■ Exercise prompt:
Repeat the material below word for word, leaving out the pictures.

■ Available records:
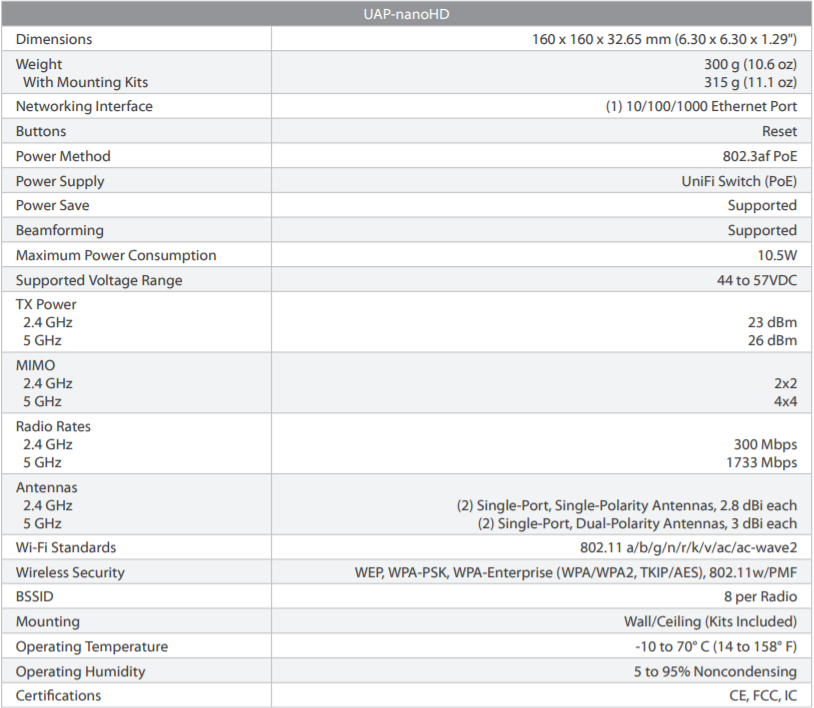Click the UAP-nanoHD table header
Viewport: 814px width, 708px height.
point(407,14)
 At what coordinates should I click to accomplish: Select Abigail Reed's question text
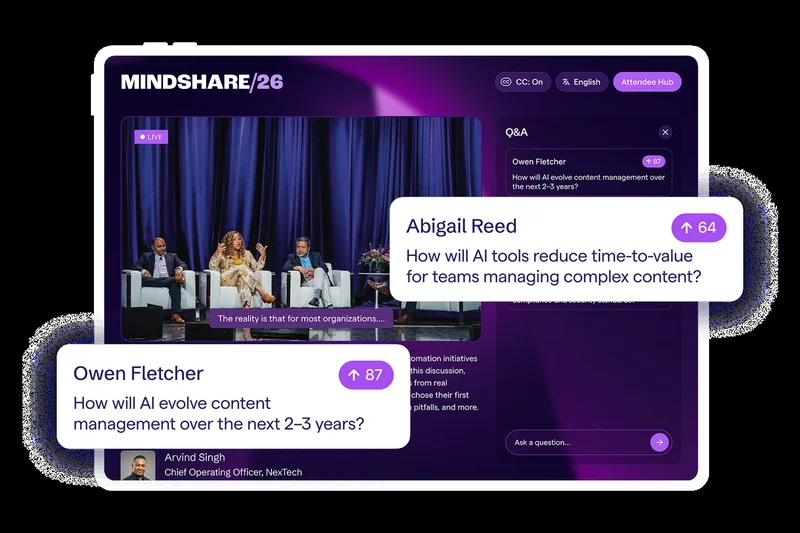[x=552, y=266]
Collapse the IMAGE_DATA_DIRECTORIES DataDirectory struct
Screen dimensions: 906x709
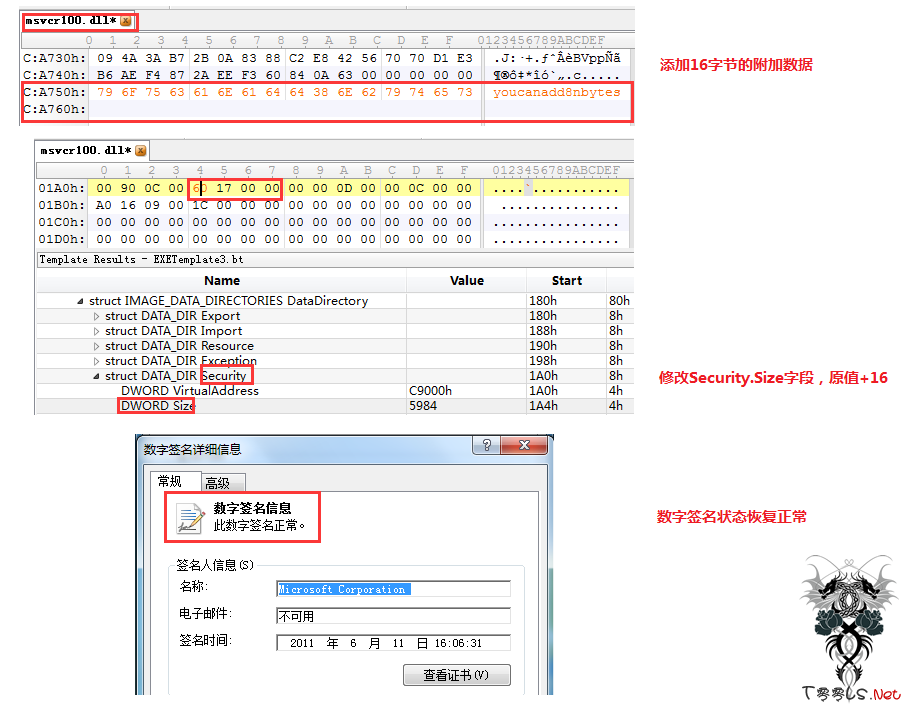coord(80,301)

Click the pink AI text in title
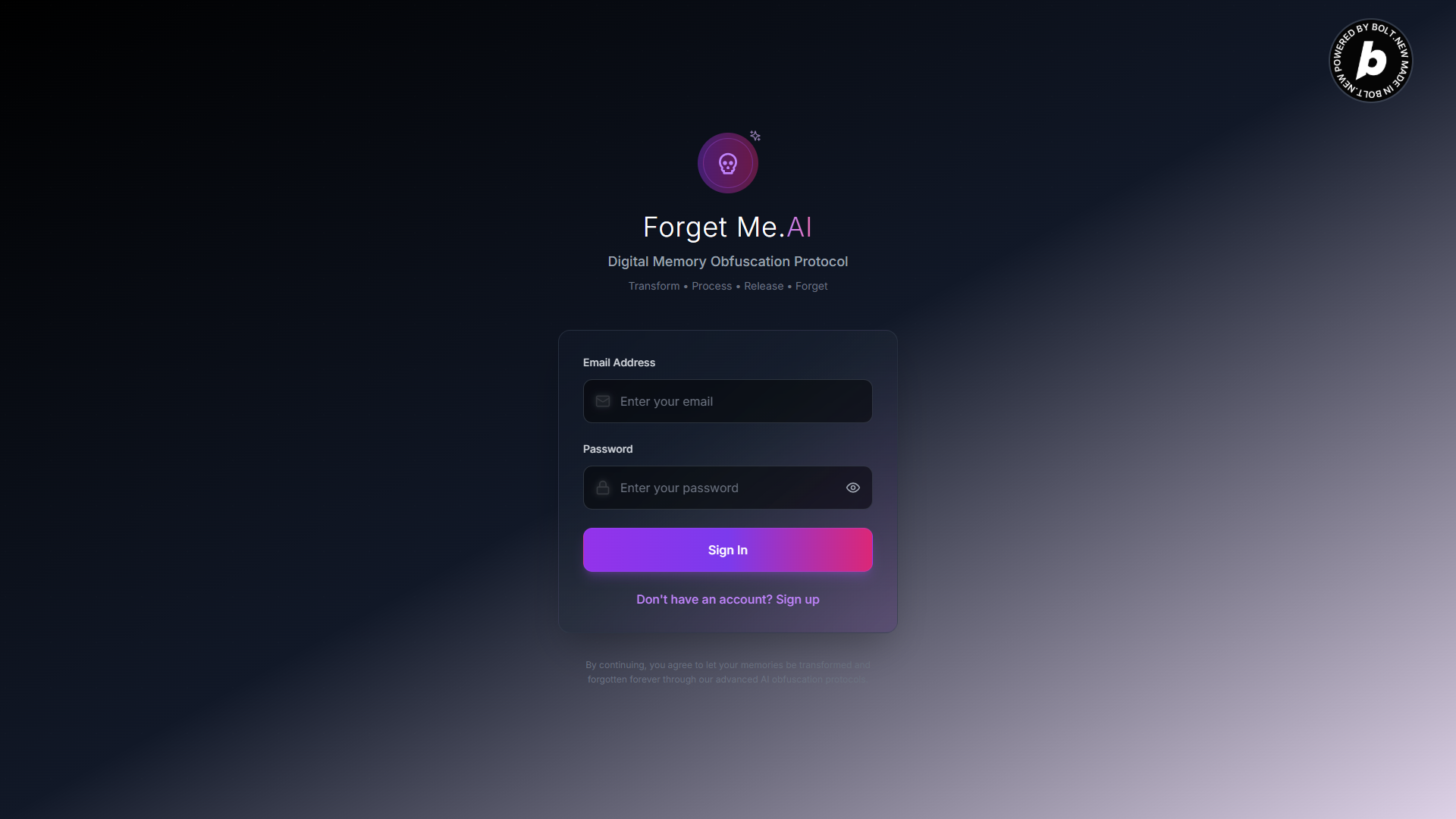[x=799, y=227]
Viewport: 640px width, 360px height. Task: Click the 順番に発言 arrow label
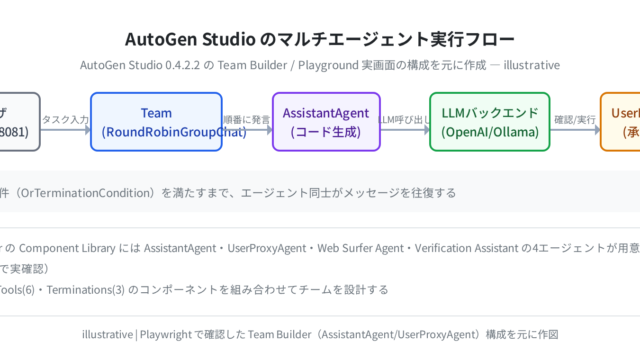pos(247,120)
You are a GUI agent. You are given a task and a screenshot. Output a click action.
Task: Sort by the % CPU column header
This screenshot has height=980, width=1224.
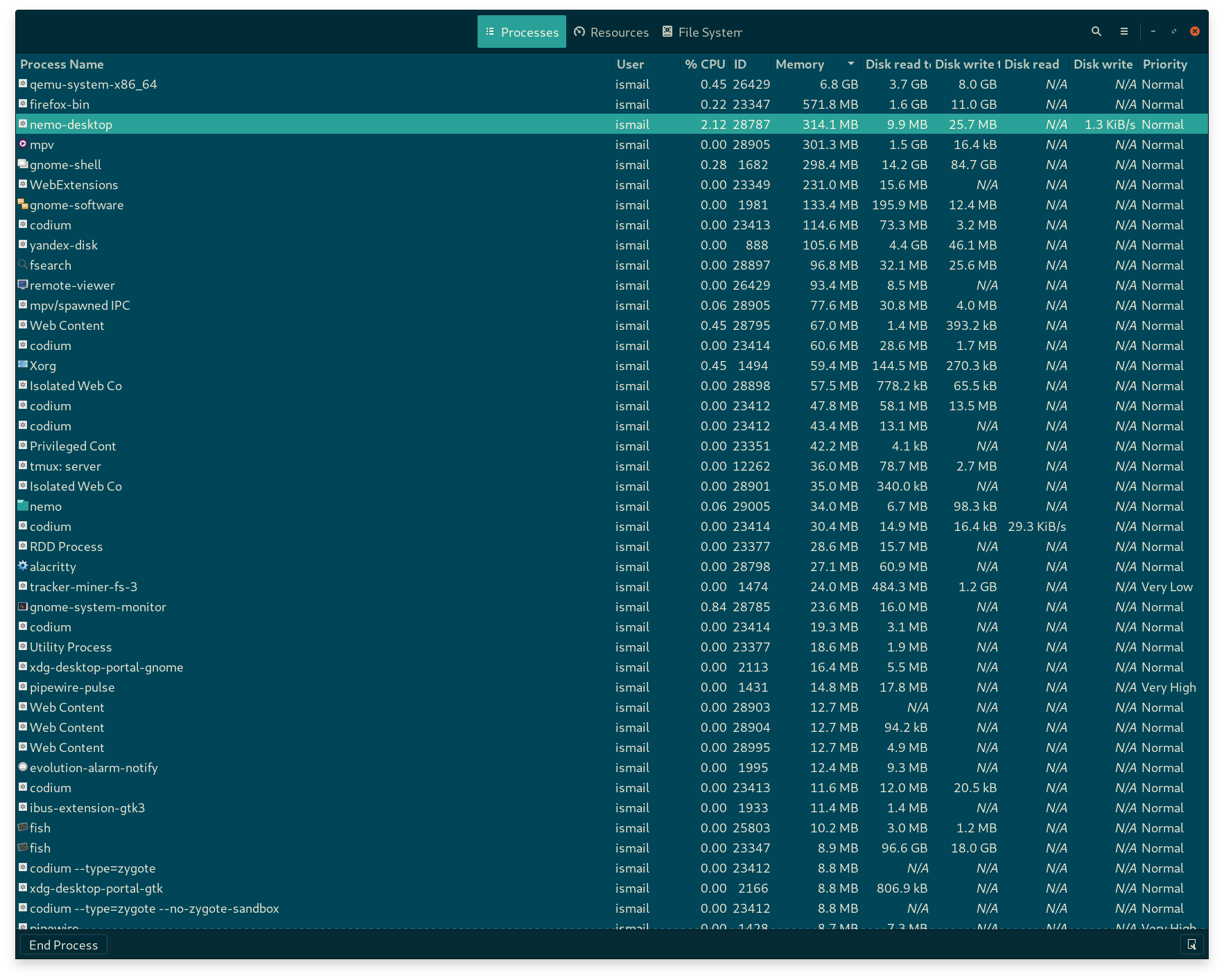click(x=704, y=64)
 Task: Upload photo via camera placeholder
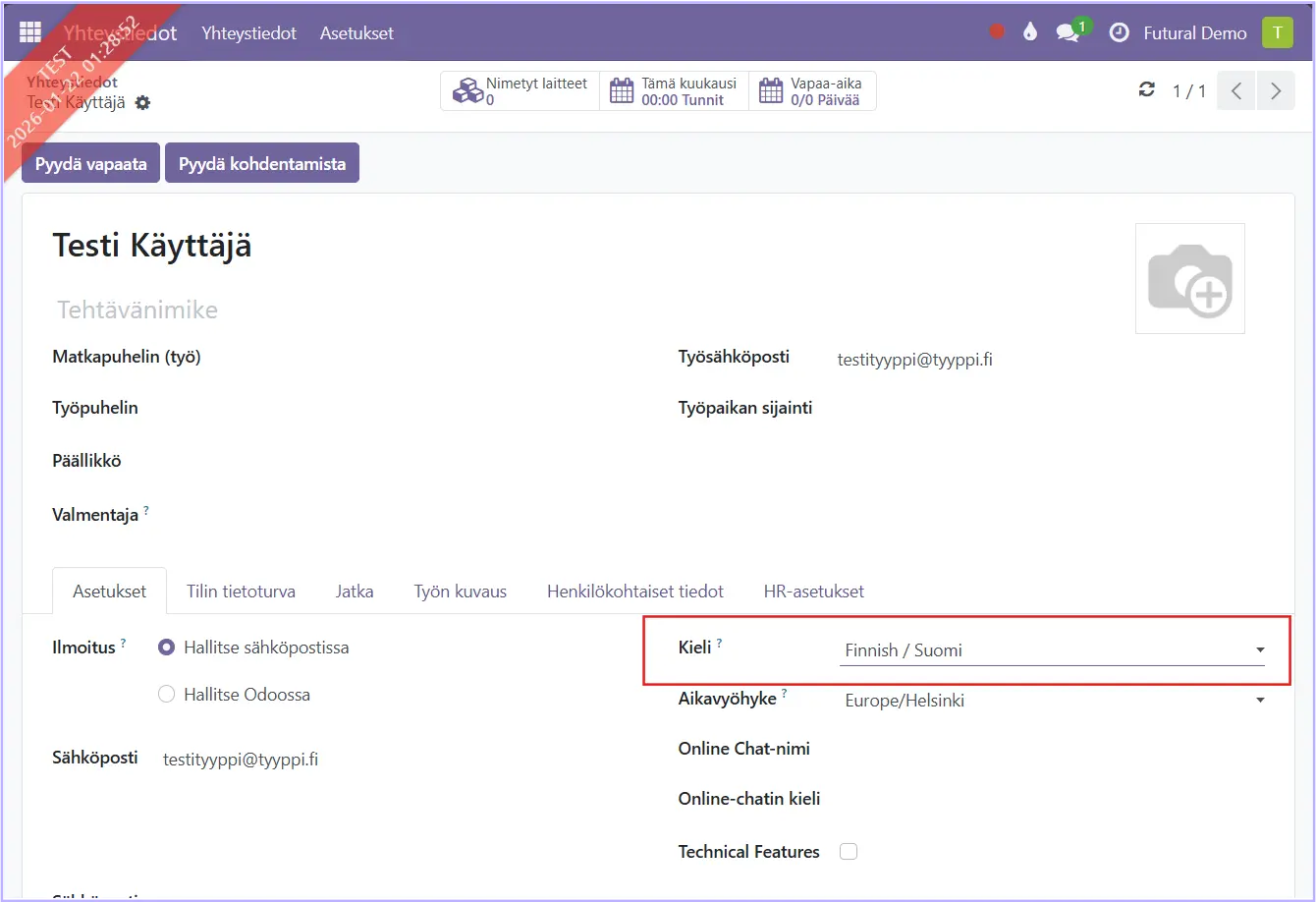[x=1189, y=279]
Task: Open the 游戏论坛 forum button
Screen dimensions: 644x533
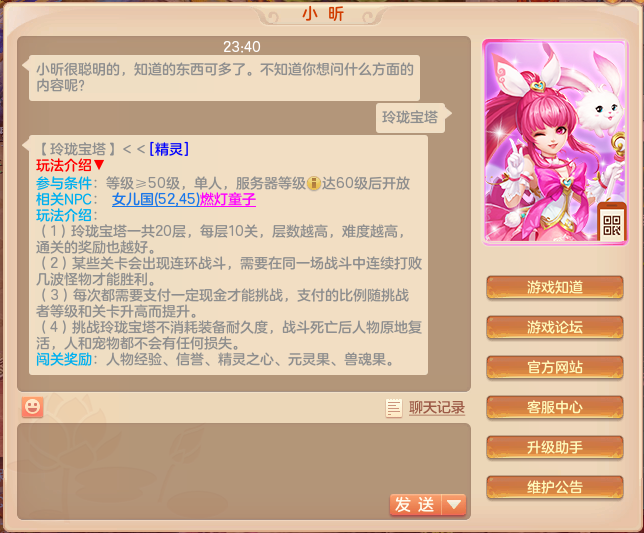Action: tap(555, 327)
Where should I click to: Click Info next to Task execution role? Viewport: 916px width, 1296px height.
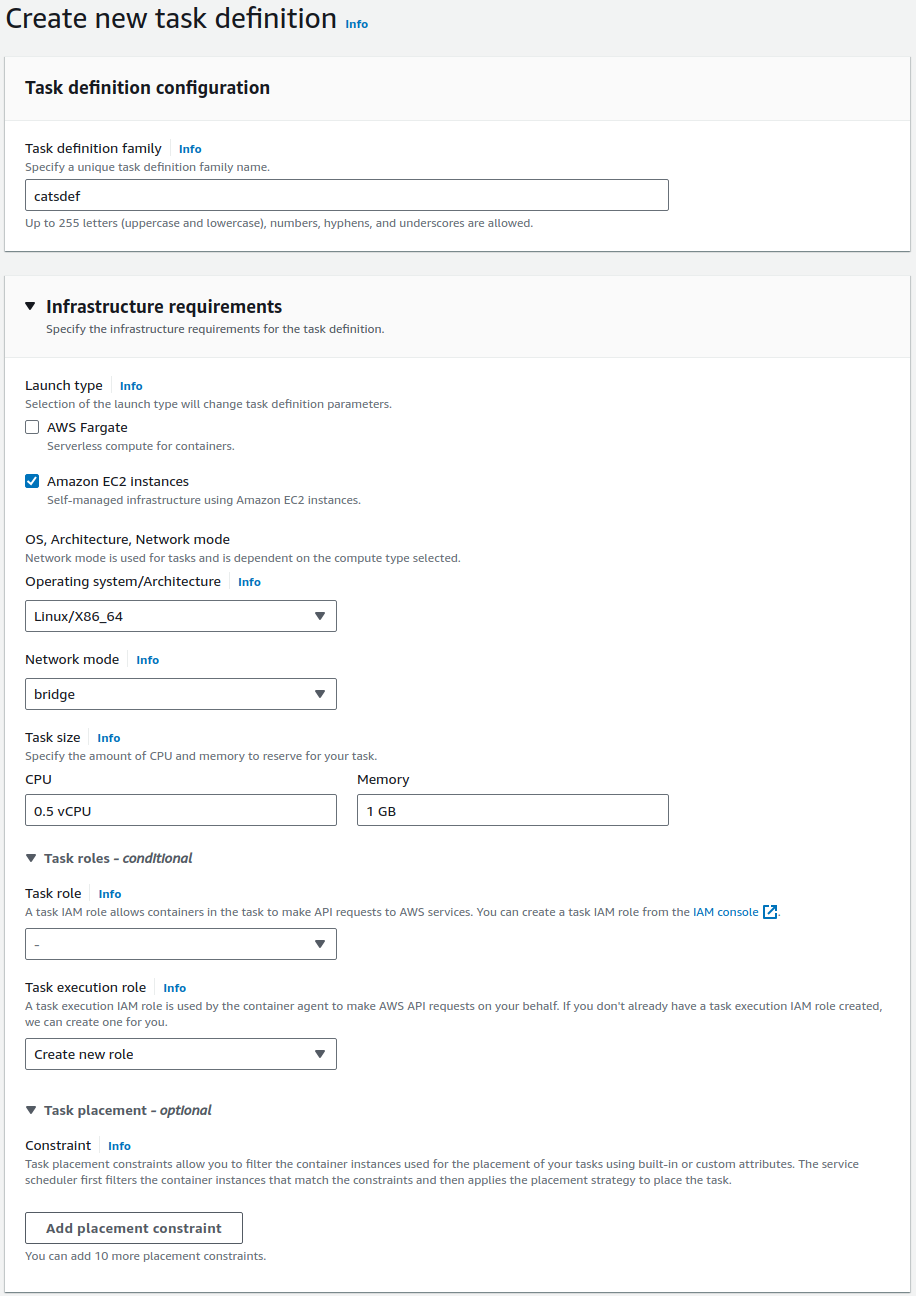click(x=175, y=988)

■ Solution for this problem:
Click the UAP-nanoHD table header
Viewport: 814px width, 708px height.
point(407,14)
 At what coordinates should I click to accomplish: Select Abigail Reed's question text
[x=552, y=266]
Collapse the IMAGE_DATA_DIRECTORIES DataDirectory struct
Screen dimensions: 906x709
coord(80,301)

Click the pink AI text in title
[x=799, y=227]
Viewport: 640px width, 360px height. Task: Click the 順番に発言 arrow label
pos(247,120)
You are a GUI agent. You are given a task and a screenshot. Output a click action.
Task: Sort by the % CPU column header
This screenshot has height=980, width=1224.
click(x=704, y=64)
 Task: Upload photo via camera placeholder
[x=1189, y=279]
Task: Open the 游戏论坛 forum button
Screen dimensions: 644x533
Action: tap(555, 327)
Where should I click to: Click Info next to Task execution role? Viewport: 916px width, 1296px height.
click(x=175, y=988)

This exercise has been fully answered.